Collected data

▬▬▬▬▬▬▬▬▬▬

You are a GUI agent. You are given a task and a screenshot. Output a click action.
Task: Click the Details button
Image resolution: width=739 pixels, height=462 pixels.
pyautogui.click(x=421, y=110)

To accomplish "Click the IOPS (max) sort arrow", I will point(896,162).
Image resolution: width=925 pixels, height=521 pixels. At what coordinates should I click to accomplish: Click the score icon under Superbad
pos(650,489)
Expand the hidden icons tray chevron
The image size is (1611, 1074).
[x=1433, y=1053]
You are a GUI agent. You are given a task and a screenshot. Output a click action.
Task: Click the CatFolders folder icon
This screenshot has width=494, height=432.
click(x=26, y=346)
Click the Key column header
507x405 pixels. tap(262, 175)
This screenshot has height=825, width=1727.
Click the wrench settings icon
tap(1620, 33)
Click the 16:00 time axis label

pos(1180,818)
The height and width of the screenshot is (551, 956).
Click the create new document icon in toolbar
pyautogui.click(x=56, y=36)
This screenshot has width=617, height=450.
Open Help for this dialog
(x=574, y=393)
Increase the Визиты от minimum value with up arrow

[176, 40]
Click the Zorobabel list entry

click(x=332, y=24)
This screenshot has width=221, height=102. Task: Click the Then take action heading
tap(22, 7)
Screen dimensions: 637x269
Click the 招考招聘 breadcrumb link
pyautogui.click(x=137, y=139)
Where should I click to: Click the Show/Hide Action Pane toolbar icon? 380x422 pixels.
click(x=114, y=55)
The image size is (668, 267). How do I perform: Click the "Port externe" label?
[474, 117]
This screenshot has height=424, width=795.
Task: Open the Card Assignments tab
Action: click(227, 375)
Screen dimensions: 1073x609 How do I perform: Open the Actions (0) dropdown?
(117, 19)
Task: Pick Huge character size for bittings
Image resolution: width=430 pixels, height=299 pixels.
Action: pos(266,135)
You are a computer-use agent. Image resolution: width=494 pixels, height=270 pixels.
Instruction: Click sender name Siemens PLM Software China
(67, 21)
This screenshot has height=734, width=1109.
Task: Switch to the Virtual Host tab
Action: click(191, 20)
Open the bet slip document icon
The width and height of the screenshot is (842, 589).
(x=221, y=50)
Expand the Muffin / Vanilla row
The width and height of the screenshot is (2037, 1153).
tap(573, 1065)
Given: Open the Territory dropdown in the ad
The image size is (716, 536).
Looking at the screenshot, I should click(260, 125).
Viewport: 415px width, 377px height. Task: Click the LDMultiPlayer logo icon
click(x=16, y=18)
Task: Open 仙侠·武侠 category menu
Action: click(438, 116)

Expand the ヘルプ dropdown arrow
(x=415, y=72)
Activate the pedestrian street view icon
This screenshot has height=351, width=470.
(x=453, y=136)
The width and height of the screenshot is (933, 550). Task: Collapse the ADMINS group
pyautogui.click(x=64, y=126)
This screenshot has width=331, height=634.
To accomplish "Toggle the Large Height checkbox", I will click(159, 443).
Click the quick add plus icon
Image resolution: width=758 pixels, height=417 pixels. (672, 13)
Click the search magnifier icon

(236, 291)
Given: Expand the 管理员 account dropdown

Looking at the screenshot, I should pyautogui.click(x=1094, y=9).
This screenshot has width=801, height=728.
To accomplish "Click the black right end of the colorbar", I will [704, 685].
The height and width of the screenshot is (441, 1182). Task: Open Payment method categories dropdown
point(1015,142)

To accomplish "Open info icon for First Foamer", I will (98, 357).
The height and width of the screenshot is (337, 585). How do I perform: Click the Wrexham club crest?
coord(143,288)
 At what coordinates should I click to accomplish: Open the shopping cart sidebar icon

▬▬▬▬▬▬▬▬▬▬

# What you should do
Format each line of the material above as a JSON list of strings, with one string per line and blank lines omitted.

# Answer to the exercise
[
  "You are a GUI agent. You are given a task and a screenshot. Output a click action.",
  "Task: Click the Details button",
  "Image resolution: width=739 pixels, height=462 pixels.",
  "pyautogui.click(x=421, y=110)",
  "To accomplish \"Click the IOPS (max) sort arrow\", I will point(896,162).",
  "Image resolution: width=925 pixels, height=521 pixels. At what coordinates should I click to accomplish: Click the score icon under Superbad",
  "pos(650,489)",
  "Expand the hidden icons tray chevron",
  "The image size is (1611, 1074).",
  "[x=1433, y=1053]",
  "You are a GUI agent. You are given a task and a screenshot. Output a click action.",
  "Task: Click the CatFolders folder icon",
  "This screenshot has width=494, height=432.",
  "click(x=26, y=346)",
  "Click the Key column header",
  "507x405 pixels. tap(262, 175)",
  "This screenshot has height=825, width=1727.",
  "Click the wrench settings icon",
  "tap(1620, 33)",
  "Click the 16:00 time axis label",
  "pos(1180,818)",
  "The height and width of the screenshot is (551, 956).",
  "Click the create new document icon in toolbar",
  "pyautogui.click(x=56, y=36)",
  "This screenshot has width=617, height=450.",
  "Open Help for this dialog",
  "(x=574, y=393)",
  "Increase the Визиты от minimum value with up arrow",
  "[176, 40]",
  "Click the Zorobabel list entry",
  "click(x=332, y=24)",
  "This screenshot has width=221, height=102. Task: Click the Then take action heading",
  "tap(22, 7)",
  "Screen dimensions: 637x269",
  "Click the 招考招聘 breadcrumb link",
  "pyautogui.click(x=137, y=139)",
  "Where should I click to: Click the Show/Hide Action Pane toolbar icon? 380x422 pixels.",
  "click(x=114, y=55)",
  "The image size is (668, 267). How do I perform: Click the \"Port externe\" label?",
  "[474, 117]",
  "This screenshot has height=424, width=795.",
  "Task: Open the Card Assignments tab",
  "Action: click(227, 375)",
  "Screen dimensions: 1073x609 How do I perform: Open the Actions (0) dropdown?",
  "(117, 19)",
  "Task: Pick Huge character size for bittings",
  "Image resolution: width=430 pixels, height=299 pixels.",
  "Action: pos(266,135)",
  "You are a computer-use agent. Image resolution: width=494 pixels, height=270 pixels.",
  "Instruction: Click sender name Siemens PLM Software China",
  "(67, 21)",
  "This screenshot has height=734, width=1109.",
  "Task: Switch to the Virtual Host tab",
  "Action: click(191, 20)",
  "Open the bet slip document icon",
  "The width and height of the screenshot is (842, 589).",
  "(x=221, y=50)",
  "Expand the Muffin / Vanilla row",
  "The width and height of the screenshot is (2037, 1153).",
  "tap(573, 1065)",
  "Given: Open the Territory dropdown in the ad",
  "The image size is (716, 536).",
  "Looking at the screenshot, I should click(260, 125).",
  "Viewport: 415px width, 377px height. Task: Click the LDMultiPlayer logo icon",
  "click(x=16, y=18)",
  "Task: Open 仙侠·武侠 category menu",
  "Action: click(438, 116)",
  "Expand the ヘルプ dropdown arrow",
  "(x=415, y=72)",
  "Activate the pedestrian street view icon",
  "This screenshot has height=351, width=470.",
  "(x=453, y=136)",
  "The width and height of the screenshot is (933, 550). Task: Collapse the ADMINS group",
  "pyautogui.click(x=64, y=126)",
  "This screenshot has width=331, height=634.",
  "To accomplish \"Toggle the Large Height checkbox\", I will click(159, 443).",
  "Click the quick add plus icon",
  "Image resolution: width=758 pixels, height=417 pixels. (672, 13)",
  "Click the search magnifier icon",
  "(236, 291)",
  "Given: Expand the 管理员 account dropdown",
  "Looking at the screenshot, I should pyautogui.click(x=1094, y=9).",
  "This screenshot has width=801, height=728.",
  "To accomplish \"Click the black right end of the colorbar\", I will [704, 685].",
  "The height and width of the screenshot is (441, 1182). Task: Open Payment method categories dropdown",
  "point(1015,142)",
  "To accomplish \"Open info icon for First Foamer\", I will (98, 357).",
  "The height and width of the screenshot is (337, 585). How do I perform: Click the Wrexham club crest?",
  "coord(143,288)",
  " At what coordinates should I click to accomplish: Open the shopping cart sidebar icon"
]